> Records from a dataset:
## START
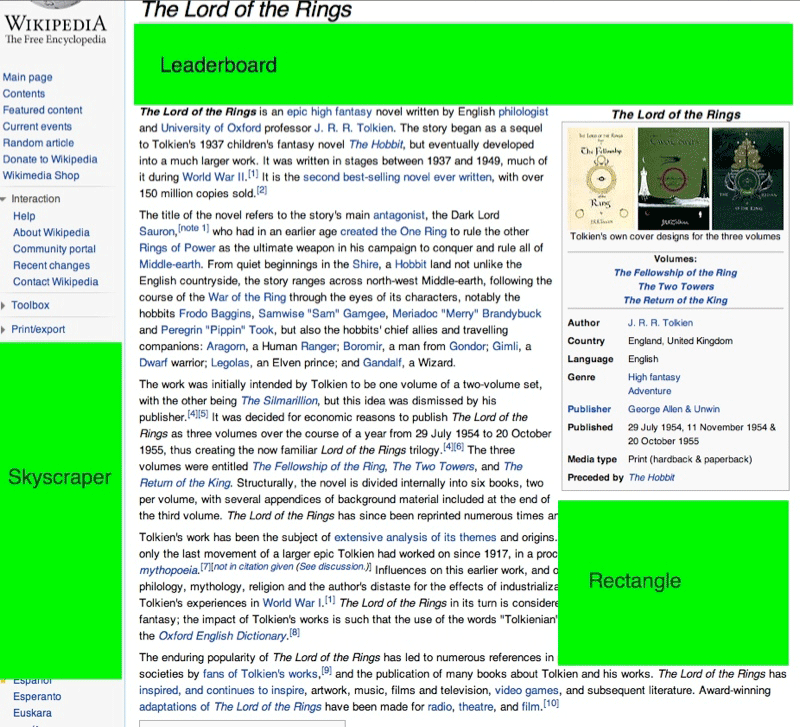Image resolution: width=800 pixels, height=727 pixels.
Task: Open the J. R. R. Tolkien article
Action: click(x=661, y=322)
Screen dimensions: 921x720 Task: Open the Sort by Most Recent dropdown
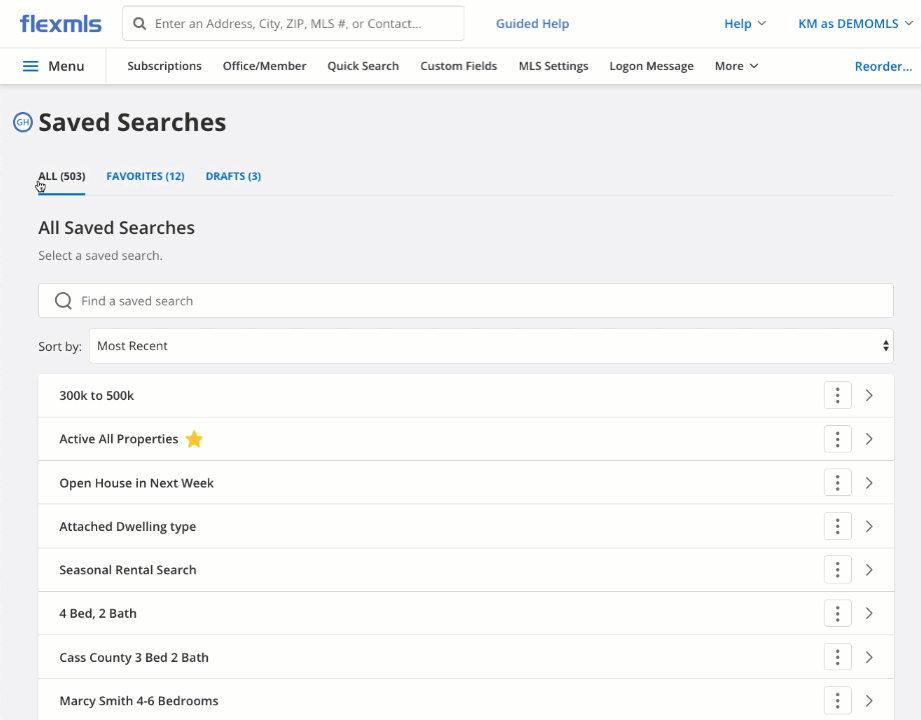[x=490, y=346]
## END
> YOUR INSTRUCTIONS: Find every line in the listing above that contains the string "Open", matching case exactly, and copy each of those lines.

> REPLY TO THE TASK:
Task: Open the J. R. R. Tolkien article
Screen dimensions: 921x720 Task: Open the Sort by Most Recent dropdown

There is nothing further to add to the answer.